For years, companies have been digitizing finance operations. These transformative efforts take time though and can still depend on how the companies they do business with settle their invoices.
Despite even the best digital finance efforts, the reality is 80% of businesses still use paper checks to pay invoices. Well, do the bills stop coming when companies are forced to move 10-plus-person payables teams to remote work? No. They pile up, and if they’re lucky, one person is able to drive to the office and physically pick them up once a week.
Fortunately, there’s been a heightened sense of camaraderie and leniency amongst partners in the business world this year by recognizing the backlog of invoices and cash flow concerns. In fact, the industry has seen a historic percentage of contracts renegotiated and payment terms extended since March. As businesses move forward and reopen, they grapple with ever-changing local and federal safety guidelines. This means getting their hands on personal protective equipment (PPE).
The global shortage of PPE has exposed newly identified constraints within supply chains. For many companies, PPE is considered indirect spend, meaning they don’t have strong supply chain relationships or strategies to procure these products. A few organizations have gotten creative with bartering PPE for supplies or services they need to stay running, but most are looking to establish new supplier relationships and leverage a group purchasing organization (GPO).
This is why most PPE moves in bulk – with companies striking when the opportunity arises. For example, one retirement community received board approval to spend $1 million on a bulk PPE purchase. Leveraging these types of cash reserves is not the norm; companies are finding ways to make the investments now.
Organizations experience supply outages because most disaster recovery plans don’t account for global catastrophes – they’re typically focused on regional issues or acts of god. The conversations are already happening and will continue at the executive level, but expect a new element of disaster recovery planning tied to localization and self-sufficiency. Organizations are now cognizant of how quickly production can be shut down on a global scale and why there is a need to find ways to keep individual locations operational.
For the teams in charge of digital finance transformations, the tune evolved this year from focusing purely on ROI and efficiency gains to now understanding the bigger digital finance transformation picture, including cost reduction. The conversations have transitioned from “Here is how you can reduce the price of your invoice from $12 to $2” to “Here’s how you’ll be able to automate payables department tasks and allow your teams to take on more strategic roles.”

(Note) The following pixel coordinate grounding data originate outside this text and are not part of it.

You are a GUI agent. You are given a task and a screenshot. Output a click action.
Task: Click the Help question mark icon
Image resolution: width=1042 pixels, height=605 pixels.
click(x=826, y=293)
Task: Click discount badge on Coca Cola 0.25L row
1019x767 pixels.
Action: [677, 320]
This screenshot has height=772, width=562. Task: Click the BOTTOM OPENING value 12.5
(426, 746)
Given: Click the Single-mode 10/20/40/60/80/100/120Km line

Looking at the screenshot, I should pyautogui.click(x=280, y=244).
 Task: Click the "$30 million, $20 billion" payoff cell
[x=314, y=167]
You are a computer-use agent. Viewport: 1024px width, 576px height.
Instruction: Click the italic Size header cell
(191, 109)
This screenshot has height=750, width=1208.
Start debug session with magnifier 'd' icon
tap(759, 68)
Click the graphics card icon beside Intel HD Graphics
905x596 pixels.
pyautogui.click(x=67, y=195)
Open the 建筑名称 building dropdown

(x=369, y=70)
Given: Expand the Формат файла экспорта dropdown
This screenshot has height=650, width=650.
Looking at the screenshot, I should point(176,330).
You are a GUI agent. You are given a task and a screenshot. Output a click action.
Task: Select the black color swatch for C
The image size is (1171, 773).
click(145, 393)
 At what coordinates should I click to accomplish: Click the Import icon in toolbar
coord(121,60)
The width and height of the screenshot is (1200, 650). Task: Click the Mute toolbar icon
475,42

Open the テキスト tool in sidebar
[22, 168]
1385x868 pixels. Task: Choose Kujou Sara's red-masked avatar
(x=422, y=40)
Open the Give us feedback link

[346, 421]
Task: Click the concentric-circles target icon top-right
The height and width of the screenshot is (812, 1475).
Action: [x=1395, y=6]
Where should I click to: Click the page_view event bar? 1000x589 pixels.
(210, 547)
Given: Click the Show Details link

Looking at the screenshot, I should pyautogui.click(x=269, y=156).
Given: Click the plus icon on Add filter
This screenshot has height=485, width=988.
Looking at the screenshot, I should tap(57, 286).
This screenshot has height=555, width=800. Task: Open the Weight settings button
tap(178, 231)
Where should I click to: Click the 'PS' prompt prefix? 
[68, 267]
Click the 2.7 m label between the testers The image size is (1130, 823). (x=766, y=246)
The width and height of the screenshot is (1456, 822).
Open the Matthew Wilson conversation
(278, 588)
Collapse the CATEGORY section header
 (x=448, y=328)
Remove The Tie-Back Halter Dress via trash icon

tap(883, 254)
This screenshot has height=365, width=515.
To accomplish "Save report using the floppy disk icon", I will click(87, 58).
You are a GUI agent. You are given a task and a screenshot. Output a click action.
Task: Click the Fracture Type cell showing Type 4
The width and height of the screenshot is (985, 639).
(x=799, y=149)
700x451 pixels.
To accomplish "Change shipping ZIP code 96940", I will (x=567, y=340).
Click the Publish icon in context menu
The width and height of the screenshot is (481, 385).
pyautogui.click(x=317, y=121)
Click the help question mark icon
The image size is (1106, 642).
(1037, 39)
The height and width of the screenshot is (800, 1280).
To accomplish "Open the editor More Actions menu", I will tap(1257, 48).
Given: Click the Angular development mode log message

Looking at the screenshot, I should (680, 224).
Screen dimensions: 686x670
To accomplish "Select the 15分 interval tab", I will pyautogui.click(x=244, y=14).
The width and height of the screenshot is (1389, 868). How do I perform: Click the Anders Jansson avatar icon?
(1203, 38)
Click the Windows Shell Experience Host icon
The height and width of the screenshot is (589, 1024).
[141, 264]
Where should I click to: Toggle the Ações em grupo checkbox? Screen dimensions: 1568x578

With a heightened focus on both top and bottom lines, the COVID-19 pandemic has made the digital finance conversation a top-line agenda item with the past six months exposing the bottleneck with paper-based invoices and highlighting opportunities for fraud, time lost and payment term issues. It’s 2020, regardless of COVID-19, the fact that some companies are still physically managing thousands of invoices per month sent via snail mail is a tangible problem that warrants a discussion at the executive level.